“Sí, soy un
monstruo, un peligro para la sociedad. Pero quienes me señalan con sus índices
flamígeros mientras contemplan el Skyline de Manhattan no son mucho mejores”.
J. Volpi
Memorial
del engaño
Por Marcos
Betanzos* @MBetanzos
Dentro de
las actividades más comunes y socorridas en el proceso de aprendizaje de la
arquitectura se encuentran las obligadas visitas a obras en proceso de construcción, el participar como oyente a las conferencias
magistrales de los Maestros del oficio —arquitectos ampliamente reconocidos por
su legado— o hacer la revisión espacial de aquellas obras emblemáticas que por
sus aportaciones —siempre catalogadas en
el ámbito positivo— se han convertido con el paso de los años en piezas didácticas
desde las cuales es posible descubrir soluciones técnico-constructivas y hasta
revelar parte esencial del autor detrás en su propia obra.
Mientras
uno se prepara académicamente, la mente está puesta en visitar las obras
fundamentales a las que uno se aproxima en libros; uno asiste a conferencias y
congresos esperando oír la revelación más reciente de los grandes gurús, esas vacas
sagradas que a la menor provocación nos confrontan y nos dejan sin argumentos
por la comprobación y destreza que han logrado en su práctica profesional; uno
aspira a ser como ellos, como estudiantes queremos recibir la mayor información
y aceptamos sin reproche cualquier idea como verdad absoluta, hay demasiado
respeto para pensar que uno puede contradecir esas verdades que nos parecen
irrefutables. La fantasía se nos desborda.

◆ **PROBLEMA 1**: En el texto sobre el aprendizaje de la arquitectura, ¿a quiénes se llama "vacas sagradas"?
◆ **PROBLEMA 2**:
Indica si cada afirmación coincide con el texto sobre el aprendizaje de la arquitectura. Responde sí o no y cita las palabras del texto que lo deciden.
(a) Como estudiantes, aceptamos cualquier idea como verdad absoluta.
(b) Las obras emblemáticas se catalogan siempre en el ámbito negativo.
(c) Los estudiantes se sienten capaces de contradecir las verdades de los maestros.
◆ **PROBLEMA 3**: Continúa el texto sobre el aprendizaje de la arquitectura a partir de su última oración.

◆ **EXTRACTO DE DATOS**:
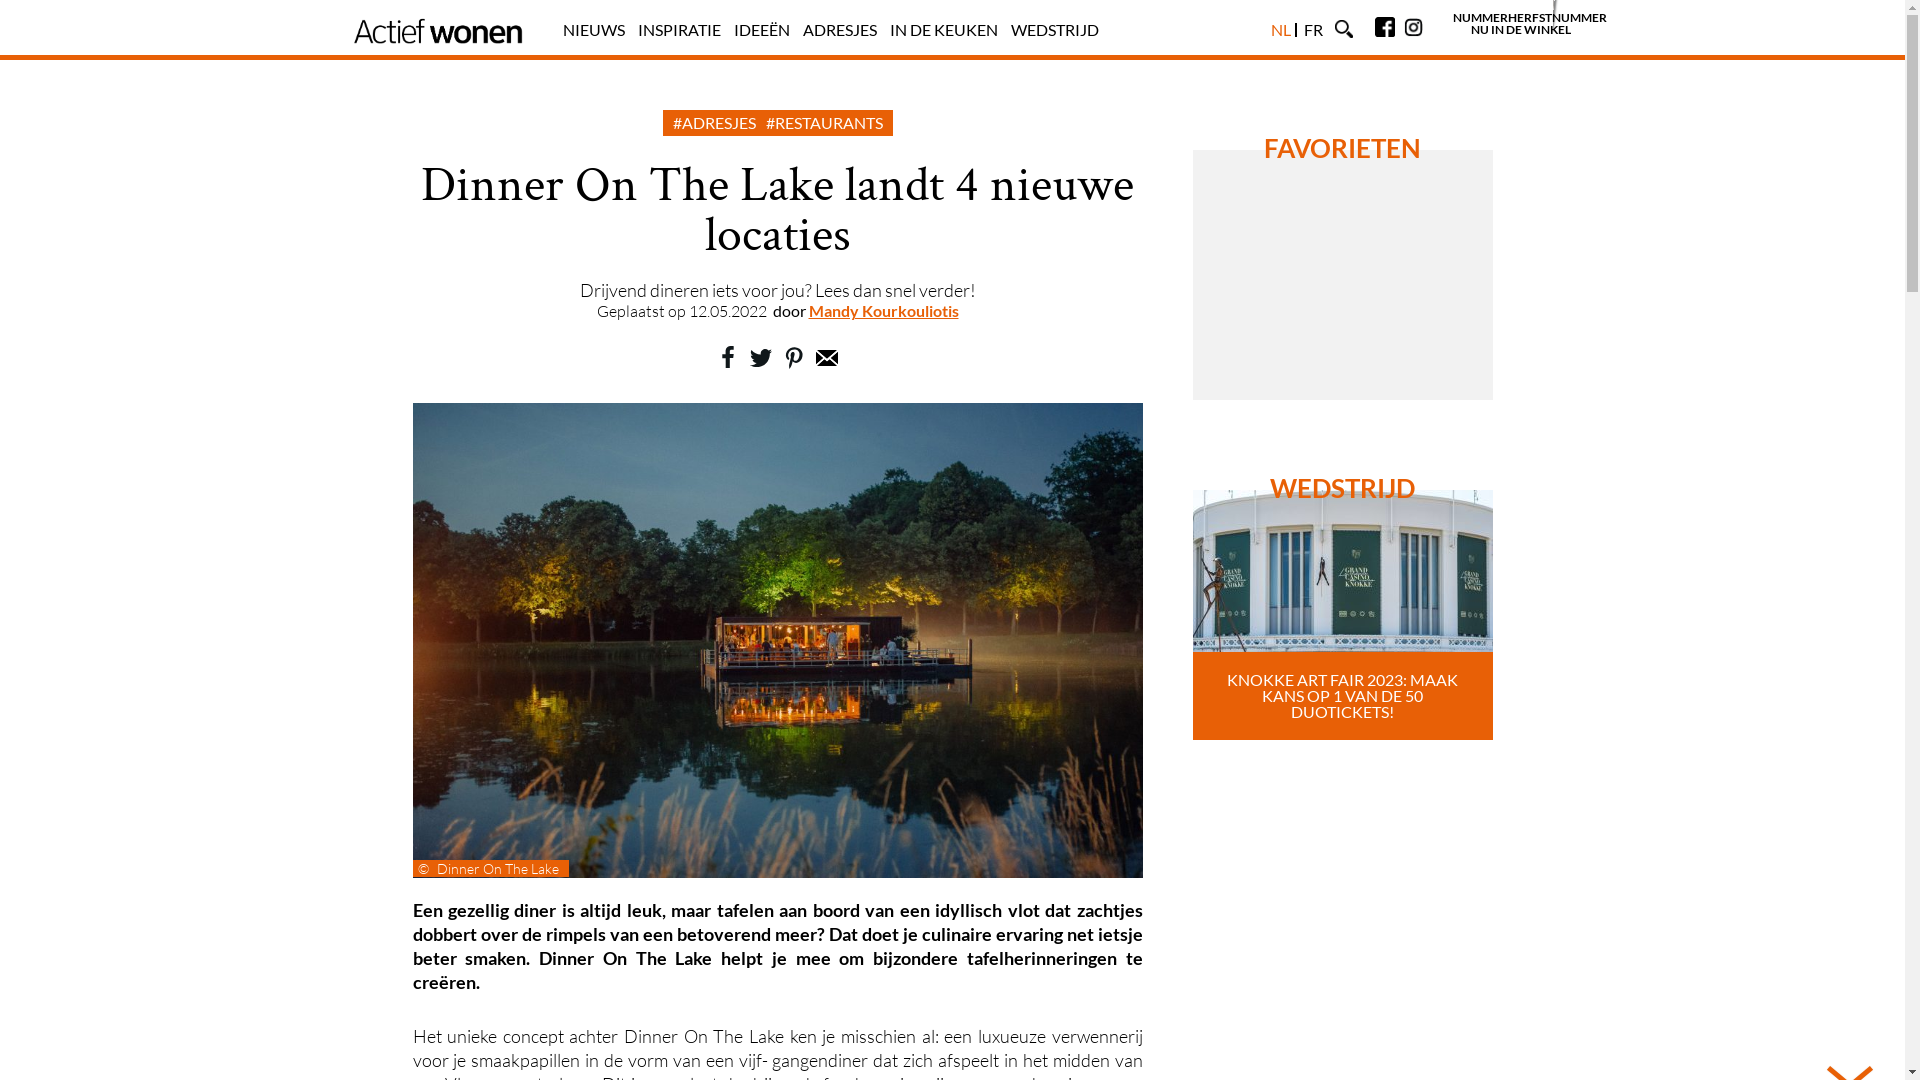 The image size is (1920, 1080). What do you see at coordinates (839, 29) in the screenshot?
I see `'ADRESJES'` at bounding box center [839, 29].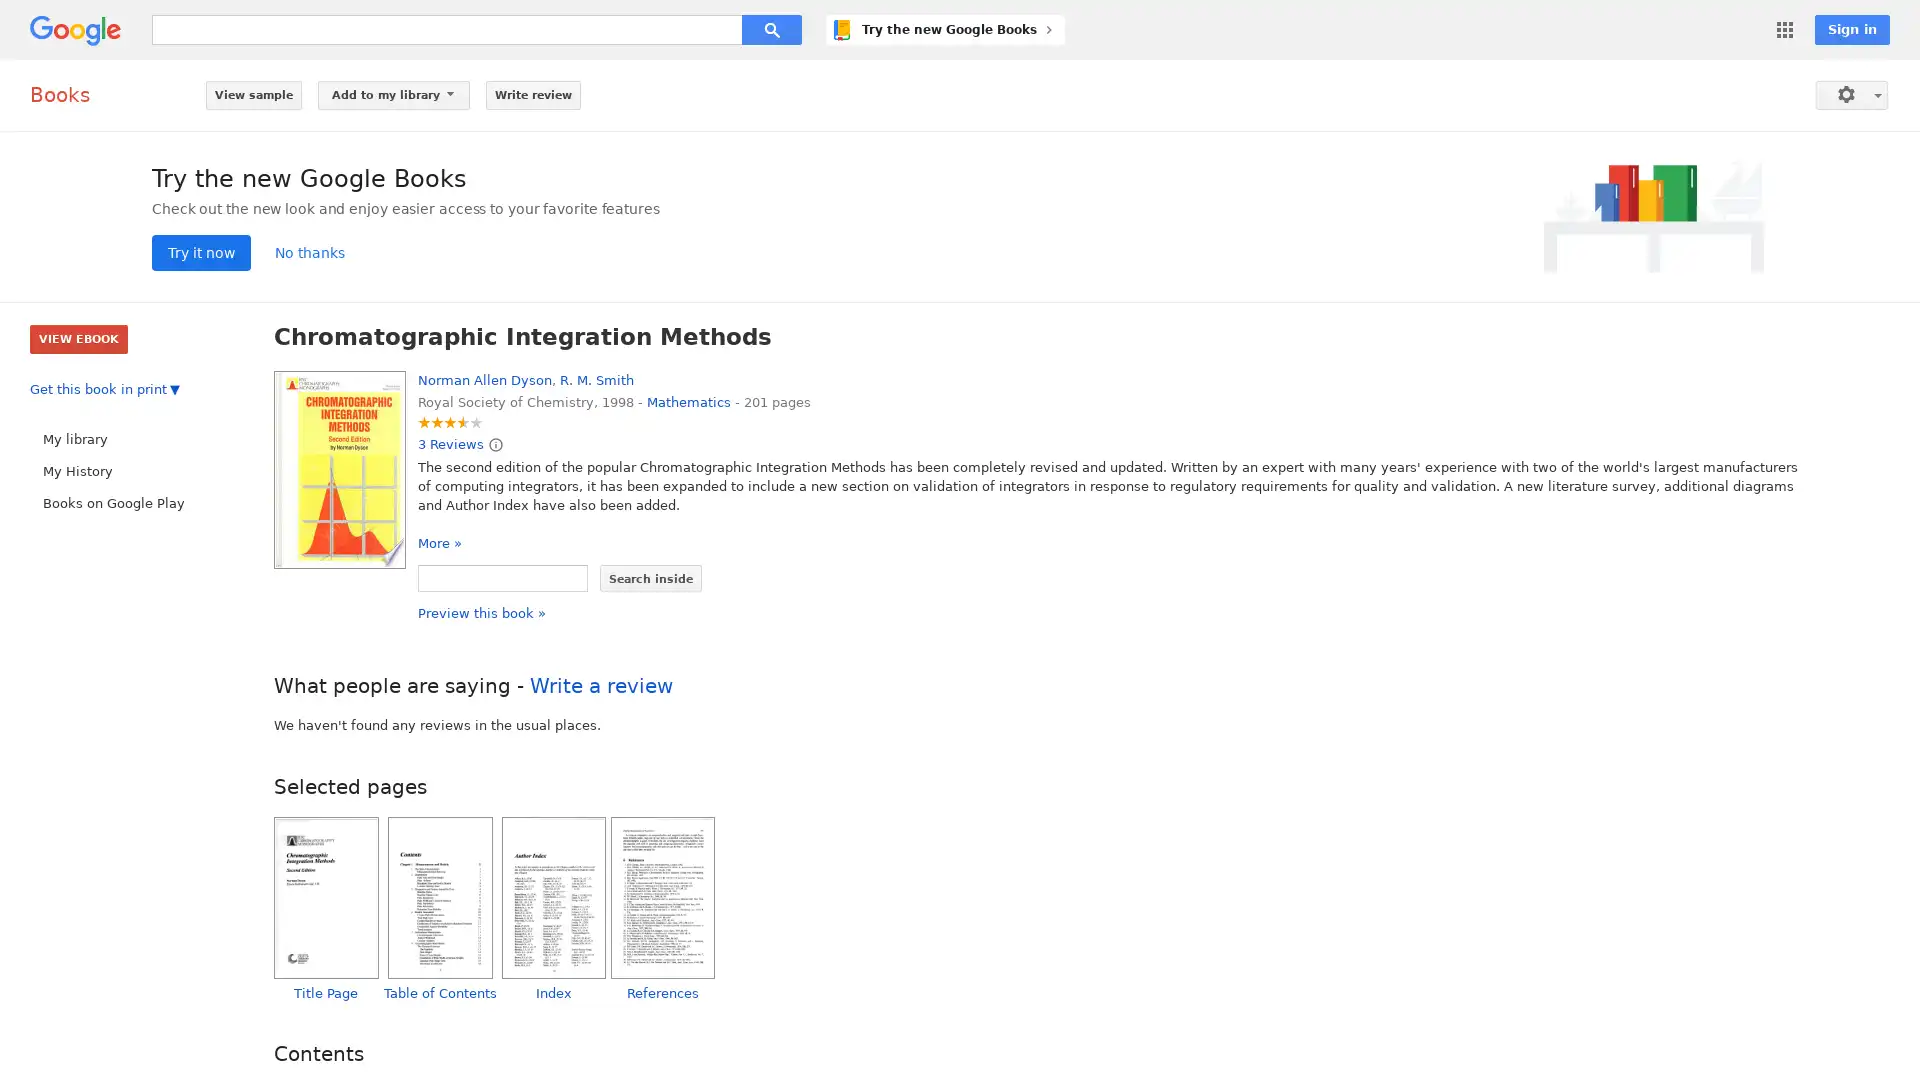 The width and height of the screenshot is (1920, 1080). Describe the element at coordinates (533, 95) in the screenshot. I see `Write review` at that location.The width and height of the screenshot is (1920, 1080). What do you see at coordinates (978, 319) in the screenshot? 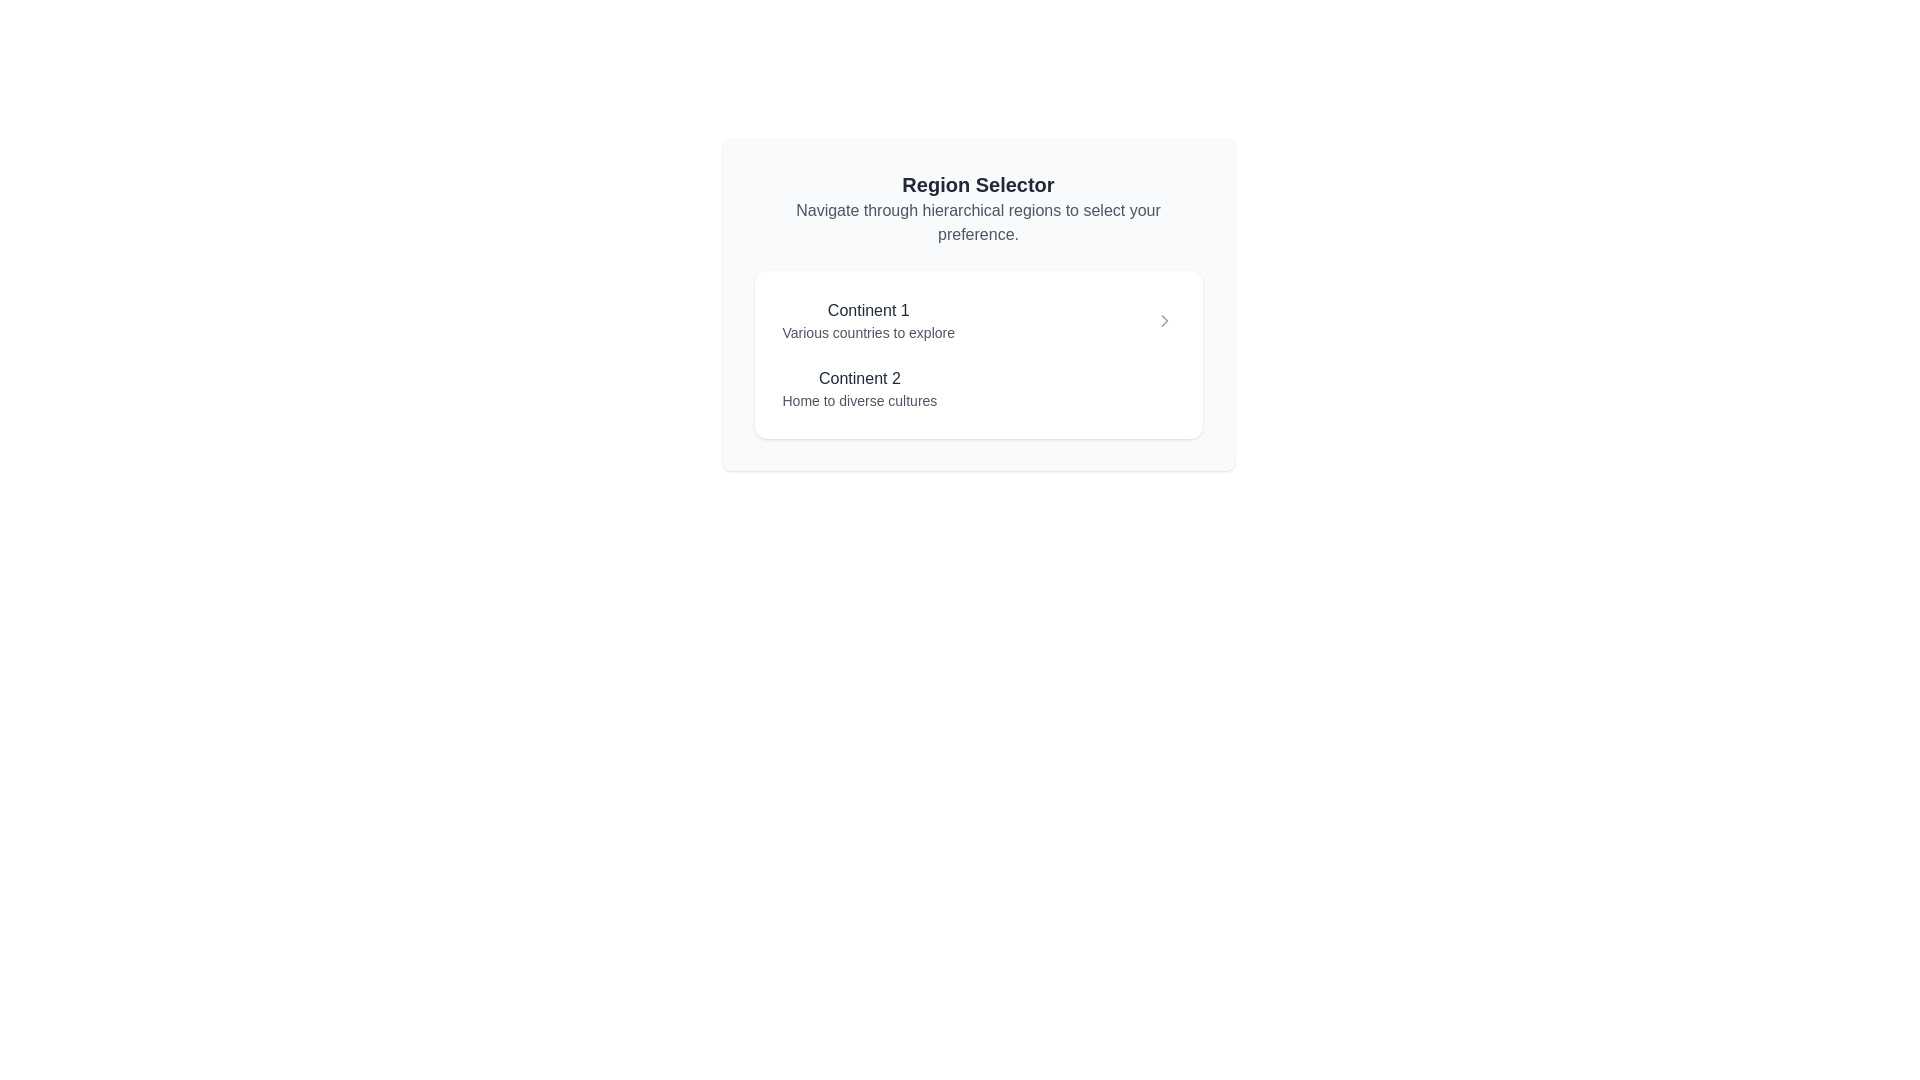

◆ **RESULTADO FINAL 1**: A los grandes gurús, cuya revelación más reciente uno espera oír en conferencias y congresos.

◆ **RESULTADO FINAL 2**:
(a) Sí: «aceptamos sin reproche cualquier idea como verdad absoluta».
(b) No: «siempre catalogadas en el ámbito positivo».
(c) No: «hay demasiado respeto para pensar que uno puede contradecir esas verdades que nos parecen irrefutables».

◆ **RESULTADO FINAL 3**:
Somos ilusos.
¿Pero qué sucede
cuando las vacas sagradas ya no son la mitad de lo que fueron? ¿Qué sucede
cuando esos personajes inalcanzables se convierten en ídolos de barro que demuestran
su debilidad al revelarse como simples humanos, algunos corruptos, otros
misóginos, los que tienen ínfulas de diva o los que sencillamente están
instalados fuera de la realidad y un gran etcétera? ¿Qué sucede cuando la obra icónica,
perfecta y fulgurante es descubierta por nuestra mirada como un edificio mal
logrado, abandonado, hecho pedazos por el tiempo? ¿Qué sucede cuando los
discursos que otrora fueron pura lucidez, hoy son un catálogo de banalidades y
prejuicios? ¿Cómo evitar que la desilusión nos alcance? ¿Por qué no aprendemos
de lo malo desde un inicio? Sí, de lo malo, de lo que jodidamente ya sabemos
que está mal desde su origen.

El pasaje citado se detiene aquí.